# GPS Navigation for Bikepacking



## NickandBruce (Sep 18, 2014)

Hi everyone!

I'm looking to get a GPS computer for road touring and off-road bikepacking use and wanted to know what your favorites are and why.

I know virtually nothing about GPS computers but here's what I would like to be able to do.

1. Follow planned routes either self created or downloaded from the internet.

2. Track my ride so I can show off how cool I am, or backtrack if I'm hopelessly lost.

3. Get me back on track if I go off route intentionally or otherwise. Probably most useful when on the roads.

4. Help me navigate away from roads.

5. Be useful off the bike as well for paddle, hiking trips, and even driving to the trailhead.

6. Must be durable. Waterproof and able to take a hit or two.

7. Not a power hog even though I eventually plan to go dynamo.

I found that I can get a great deal on the Magellan Cyclo 505 through work, and a lot of reviews make me think I'd like this over the Garmin 1000, but those reviews seem to focus mostly on standard cycling use.

Anyone here have any useful input?

Thanks,
Nick


----------



## TheirOnlyPortrait (Dec 30, 2014)

NickandBruce said:


> Hi everyone!
> 
> I'm looking to get a GPS computer for road touring and off-road bikepacking use and wanted to know what your favorites are and why.
> 
> ...


Hola Nick,

I'm not an expert on cycling gadgets either, but with GPSs I'll stick to Garmin gear 

Saludos,
Federico


----------



## anotherbrian (Mar 18, 2005)

Garmin's Edge (tailored to cycling) computers are pretty terrible off the bike. 

I'd look at the eTrex 30/30x as a nice small handheld with decent UI that can do topo and street maps/navigation, has a real compass, and good battery life (and batteries are replaceable so you can bring a spare set/buy as needed). The 30 also works with the heart rate/speed sensor ANT accessories if you wanted to use those, though they aren't particularly useful for bikepacking.


----------



## NickandBruce (Sep 18, 2014)

I keep seeing the eTrex strapped to people's cockpit.


----------



## vikb (Sep 7, 2008)

Garmin Etrex 20.

https://vikapproved.wordpress.com/2013/11/04/garmin-etrex-20-review/

Easy to use. Lasts a long time on one set of batteries. More than accurate and rugged enough for bikepacking.


----------



## bmike (Nov 17, 2009)

eTrex20 or 30... or likely the newest version of the 30 if theres stuff in there that you might use.


----------



## Harold (Dec 23, 2003)

I would argue that the speed sensor, at least, could be useful for bikepacking. It IS possible to lose GPS reception (I happened to ride on a day with really crappy satellite conditions recently and lost half my ride). The speed sensor will at least give you an accurate distance, so if you have a rough idea of distances, it can help keep you on track.

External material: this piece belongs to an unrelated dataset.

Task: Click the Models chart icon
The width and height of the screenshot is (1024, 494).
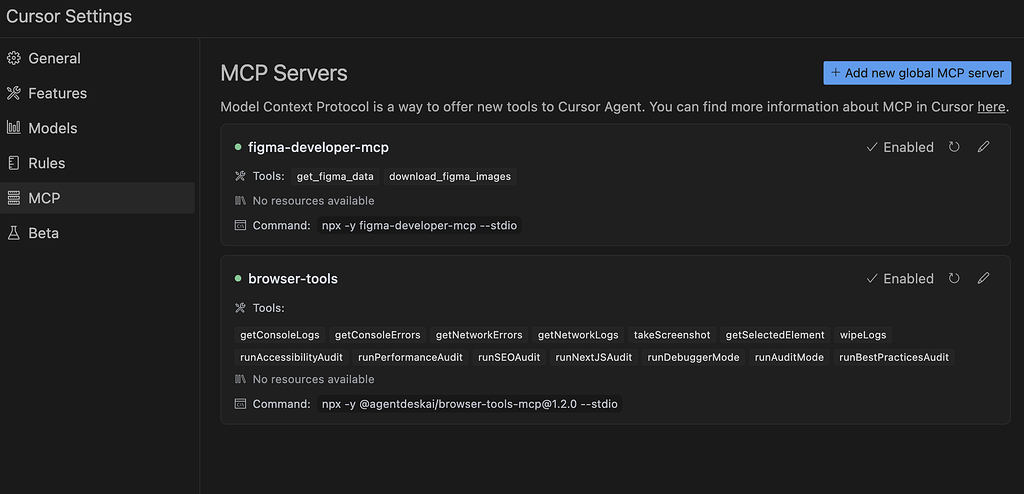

I agree that an etrex is probably your best bet. With that said, you won't be able to run it directly off the hub dynamo. You could use the dynamo to recharge AA batteries, though, to keep it fed. Still, the etrex line has some of the best battery life of all of Garmin's receivers, so it'll probably be a few days before you need to swap batteries.

Don't count on anything that's actually worth carrying on the bike being all that useful navigating TO the trailhead. Screens are too small. Entering data (like the location) is frequently a pain. There's ONE model that's designed to work well in the car AND in the field, but it's huge. I wouldn't want to use it on the bike. It's power hungry and chunky.


----------



## RPS1030 (Apr 28, 2007)

Another vote for the eTrex. I've got a 30 that has been used plenty on the bike and a little in the truck while offroading. 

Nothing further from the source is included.